DARPA's VENOM (Viper Experimentation and Next generation Operations Model) autonomy kit adds AI control to standard F 16s without modifying the jet's core software, with a physical switch to hand the jet back to a pilot.
This week, the U.S. Air Force and DARPA flew an F-16 fighter jet with an artificial intelligence agent at the controls. The kit behind the flight bolts AI control onto a standard F-16 without rewriting the jet's core flight software, and includes a physical switch a pilot can flip to take the jet back at any moment.
The program is called VENOM, short for Viper Experimentation and Next-generation Operations Model. Its first flights, out of Eglin Air Force Base in Florida, were announced in the same DARPA release on July 16, 2026. The kit is the VENOM Autonomy Kit, or VAK, and the release is explicit about what the kit does not do: it does not modify the jet's core software. Multiple performers built it under DARPA's Air Combat Evolution (ACE) program, the same effort that produced the X-62A VISTA, the one-of-a-kind experimental jet that flew AI-versus-pilot dogfights starting in 2023.

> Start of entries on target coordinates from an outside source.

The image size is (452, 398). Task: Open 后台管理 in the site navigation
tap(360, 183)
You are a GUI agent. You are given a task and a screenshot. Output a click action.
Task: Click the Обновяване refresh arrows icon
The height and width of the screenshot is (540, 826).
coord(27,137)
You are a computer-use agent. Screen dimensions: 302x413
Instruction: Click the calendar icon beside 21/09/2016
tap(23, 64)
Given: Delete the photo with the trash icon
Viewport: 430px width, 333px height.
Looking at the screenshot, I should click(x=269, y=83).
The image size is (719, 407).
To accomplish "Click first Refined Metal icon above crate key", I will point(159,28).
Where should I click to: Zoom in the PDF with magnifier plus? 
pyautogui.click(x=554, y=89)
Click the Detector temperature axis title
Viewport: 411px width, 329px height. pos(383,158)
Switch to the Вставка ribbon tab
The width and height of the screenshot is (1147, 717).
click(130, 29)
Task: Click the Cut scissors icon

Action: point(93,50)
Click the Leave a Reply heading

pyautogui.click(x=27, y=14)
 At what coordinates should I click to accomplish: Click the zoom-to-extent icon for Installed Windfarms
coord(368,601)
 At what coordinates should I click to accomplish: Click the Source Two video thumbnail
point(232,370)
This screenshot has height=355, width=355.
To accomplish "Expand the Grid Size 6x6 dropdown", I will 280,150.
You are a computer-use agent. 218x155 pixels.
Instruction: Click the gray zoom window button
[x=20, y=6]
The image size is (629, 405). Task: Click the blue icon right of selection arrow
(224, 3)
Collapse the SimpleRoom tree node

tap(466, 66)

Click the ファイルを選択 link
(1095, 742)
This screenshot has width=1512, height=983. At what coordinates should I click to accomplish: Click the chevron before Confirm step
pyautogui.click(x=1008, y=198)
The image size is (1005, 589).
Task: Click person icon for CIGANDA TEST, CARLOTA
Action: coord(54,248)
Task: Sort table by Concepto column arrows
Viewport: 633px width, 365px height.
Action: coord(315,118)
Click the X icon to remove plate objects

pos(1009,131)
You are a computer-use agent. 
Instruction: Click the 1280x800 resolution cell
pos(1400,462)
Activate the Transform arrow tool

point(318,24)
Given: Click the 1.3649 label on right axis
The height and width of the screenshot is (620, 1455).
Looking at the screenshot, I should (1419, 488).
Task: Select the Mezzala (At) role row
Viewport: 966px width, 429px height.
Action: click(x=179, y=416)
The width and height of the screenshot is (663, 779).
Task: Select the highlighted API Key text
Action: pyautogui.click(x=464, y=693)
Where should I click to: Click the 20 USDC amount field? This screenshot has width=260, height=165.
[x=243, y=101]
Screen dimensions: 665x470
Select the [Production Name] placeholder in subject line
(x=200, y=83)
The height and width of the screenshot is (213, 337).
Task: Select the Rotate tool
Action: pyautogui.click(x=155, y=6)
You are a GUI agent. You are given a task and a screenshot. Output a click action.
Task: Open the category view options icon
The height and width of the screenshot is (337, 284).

The July 16 flight is not that story. The X-62A was a single airframe, heavily modified, used to test one AI agent at a time. VENOM is meant to take the same kind of AI control and put it on a fleet of operational F-16s. The VAK is what makes that possible: an add-on layer that reads the jet's flight controls and sensors and runs the AI agent on top, with the pilot still in the cockpit and still able to fly the plane manually.
The safety architecture is the part the release leans on. The kit includes a physical switch that lets the pilot toggle between human and AI control. That is not a software toggle. The DARPA release describes it as a hardware switch that "provides a human-on-the-loop safety envelope," meaning the pilot stays responsible for the aircraft and can pull it back from autonomous behavior at any moment. Brig. Gen. James "Fangs" Valpiani, the DARPA program manager running VENOM, is the only named spokesperson in the release.
VENOM is also the on-ramp for DARPA's next AI program. The aircraft that come out of the VENOM conversion process are meant to serve as the live-flight test bed for the agency's Artificial Intelligence Reinforcements (AIR) program, which is built around running multiple AI agents in flight and feeding lessons back to the Pentagon's Collaborative Combat Aircraft (CCA) program. The "no change to core software" constraint is what makes that handoff possible: AIR inherits an F-16 fleet that already flies, already talks to a pilot, and already has a defined interface between the human and the AI.
The CCA program is the destination. CCA is the Air Force's plan to put autonomous, uncrewed jets alongside crewed fighters in the same mission, with the crewed pilot directing the autonomous ones. VENOM does not build CCA aircraft; the F-16s in the VENOM fleet are crewed jets with an AI add-on, not uncrewed wingmen. The connection is the test pipeline: the VAK gives AIR a place to fly AI agents in operational F-16s, and the lessons feed the CCA program as it picks its aircraft and writes its autonomy software.
Valpiani says the goal is to let human pilots "seamlessly command and orchestrate teams of autonomous, uncrewed aircraft." The program describes the pilot's new job as moving from stick-and-rudder to mission commander, with AI agents and uncrewed jets under their direction. It is a goal, not a demonstrated capability, and the release does not name the AI agents, the test envelope, or any performance metrics from the July 16 flights.
The Aviationist covered the same release the same day and reached the same conclusion about what is new: the VAK, not the flight. The release does not name the AI agents running on the VAK, does not describe the test envelope for the July 16 flights, and has not published any performance metrics. DARPA has not committed to a date for the first AIR test flight, or for when the F-16 fleet will move from VENOM's safety switch to a configuration where the AI agent is the primary controller. The pipeline is built. The next flights will show how much of it holds up.